Please read the article to the end and tell us and other users how it is to put ready-made templates in the framework you use (Laravel, Django, ASP.NET Core, etc.); then compare it with the CodeBehind framework.
Step 1: Choose and download your favorite template.
We selected the Purple Buzz template from the website below.
https://templatemo.com
We got the Purple Buzz template zip file and unzipped it. The content of this file is shown in the image below.
The Purple Buzz template contains several html files. The assets directory also contains images, css, javascript and font files.
Step 2: In Visual Studio 2022, we create a new empty project under ASP.NET Core version 7.0.
Step 3: We install the latest version of CodeBehind framework through NuGet packages.
Step 4: Configure the Program.cs class as follows.
using CodeBehind;
using SetCodeBehind;
var builder = WebApplication.CreateBuilder(args);
var app = builder.Build();
app.UseStaticFiles();
CodeBehindCompiler.Initialization();
app.Run(async context =>
{
CodeBehindExecute execute = new CodeBehindExecute();
await context.Response.WriteAsync(execute.Run(context));
});
app.Run();
Step 5: Add the wwwroot directory to the Visual Studio project and then copy the template files into it.
Step 6: We rename the index.html file to Default.aspx and change the html extension of other html files to aspx.
Step 7: We create the header.aspx file and separate the header and add it to the header.aspx file. We set the attributes of the header.aspx page as follows
@page
@break
<!-- Start Header -->
...
<!-- End Header -->
Note: Adding the @break attribute will prevent the page from being included in the direct call list. For example, the path below will show a blank page.
https://example.com/header.aspx
Step 8: According to the header, we create the footer.aspx file and separate the footer and add it to the footer.aspx file. We set the attributes of the footer.aspx page as follows
@page
@break
<!-- Start Footer-->
...
<!-- End Footer -->
Step 9: In the header and footer files, we replace the path of the link to index.html with the slash (/) character and convert the html extensions to aspx
Example: href="about.html"
to href="about.aspx"
Step 10: We create a file named layout.aspx and, apart from the values between header and footer, we add the html tags of one of the aspx files (such as Default.aspx) in it.

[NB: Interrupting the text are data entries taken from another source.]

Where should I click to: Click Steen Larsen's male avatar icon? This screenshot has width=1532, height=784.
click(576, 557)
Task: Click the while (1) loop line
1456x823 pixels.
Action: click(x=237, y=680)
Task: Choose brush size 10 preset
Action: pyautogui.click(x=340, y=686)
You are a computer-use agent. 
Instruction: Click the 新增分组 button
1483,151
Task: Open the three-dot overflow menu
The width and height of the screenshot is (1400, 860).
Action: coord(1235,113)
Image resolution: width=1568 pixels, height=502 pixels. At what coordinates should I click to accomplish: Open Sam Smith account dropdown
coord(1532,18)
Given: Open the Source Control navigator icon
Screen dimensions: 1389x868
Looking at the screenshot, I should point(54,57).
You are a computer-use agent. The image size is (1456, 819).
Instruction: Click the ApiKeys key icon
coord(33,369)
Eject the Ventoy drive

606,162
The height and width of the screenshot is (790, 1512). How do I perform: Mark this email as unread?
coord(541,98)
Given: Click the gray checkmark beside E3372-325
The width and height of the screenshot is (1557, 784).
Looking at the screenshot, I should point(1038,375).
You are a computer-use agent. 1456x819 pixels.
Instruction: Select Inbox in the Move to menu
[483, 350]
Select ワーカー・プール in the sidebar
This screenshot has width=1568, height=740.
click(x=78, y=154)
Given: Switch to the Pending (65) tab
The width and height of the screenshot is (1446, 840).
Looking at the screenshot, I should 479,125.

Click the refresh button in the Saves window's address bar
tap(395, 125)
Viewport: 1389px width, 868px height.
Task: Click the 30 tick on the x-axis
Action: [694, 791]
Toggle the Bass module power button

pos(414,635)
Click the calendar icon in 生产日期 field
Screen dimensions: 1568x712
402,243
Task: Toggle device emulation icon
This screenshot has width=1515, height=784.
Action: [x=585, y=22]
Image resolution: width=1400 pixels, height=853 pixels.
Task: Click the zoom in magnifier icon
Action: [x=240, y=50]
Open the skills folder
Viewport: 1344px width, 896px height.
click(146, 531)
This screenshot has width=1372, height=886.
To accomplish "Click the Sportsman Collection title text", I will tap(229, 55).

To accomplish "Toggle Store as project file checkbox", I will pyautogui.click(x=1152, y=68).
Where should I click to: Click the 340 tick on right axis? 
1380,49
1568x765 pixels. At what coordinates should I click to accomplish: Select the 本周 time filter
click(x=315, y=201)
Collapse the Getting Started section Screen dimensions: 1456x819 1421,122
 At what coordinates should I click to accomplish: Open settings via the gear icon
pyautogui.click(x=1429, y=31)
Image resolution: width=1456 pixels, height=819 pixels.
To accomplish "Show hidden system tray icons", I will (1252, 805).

We also call the header and footer values using the LoadPage method.
The layout.aspx file is as follows
+@page
+@islayout
<!DOCTYPE html>
<html lang="en">
<head>
+ <title>Purple Buzz - @ViewData.GetValue("title") Page</title>
<meta charset="utf-8">
<meta name="viewport" content="width=device-width, initial-scale=1">
<link rel="apple-touch-icon" href="assets/img/apple-icon.png">
<link rel="shortcut icon" type="image/x-icon" href="assets/img/favicon.ico">
<!-- Load Require CSS -->
<link href="assets/css/bootstrap.min.css" rel="stylesheet">
<!-- Font CSS -->
<link href="assets/css/boxicon.min.css" rel="stylesheet">
<link href="https://fonts.googleapis.com/css2?family=Open+Sans:wght@300;400;600&display=swap" rel="stylesheet">
<!-- Load Tempalte CSS -->
<link rel="stylesheet" href="assets/css/templatemo.css">
<!-- Custom CSS -->
<link rel="stylesheet" href="assets/css/custom.css">
<!-- TemplateMo 561 Purple Buzz https://templatemo.com/tm-561-purple-buzz -->
</head>
<body>
+ @LoadPage("/header.aspx")
+ @PageReturnValue
+ @LoadPage("/footer.aspx")
<!-- Bootstrap -->
<script src="assets/js/bootstrap.bundle.min.js"></script>
<!-- Templatemo -->
<script src="assets/js/templatemo.js"></script>
<!-- Custom -->
<script src="assets/js/custom.js"></script>
</body>
</html>
Step 11: In all aspx files (except layout, header and footer), we add the page attribute and set the layout path for them, also we add the title value by calling ViewData.Add.
@page
@layout "/layout.aspx"
@{
@ViewData.Add("title", "Page Title");
}
<!-- Start Main -->
...
<!-- End Main -->
Step 12: Run the project and see the result.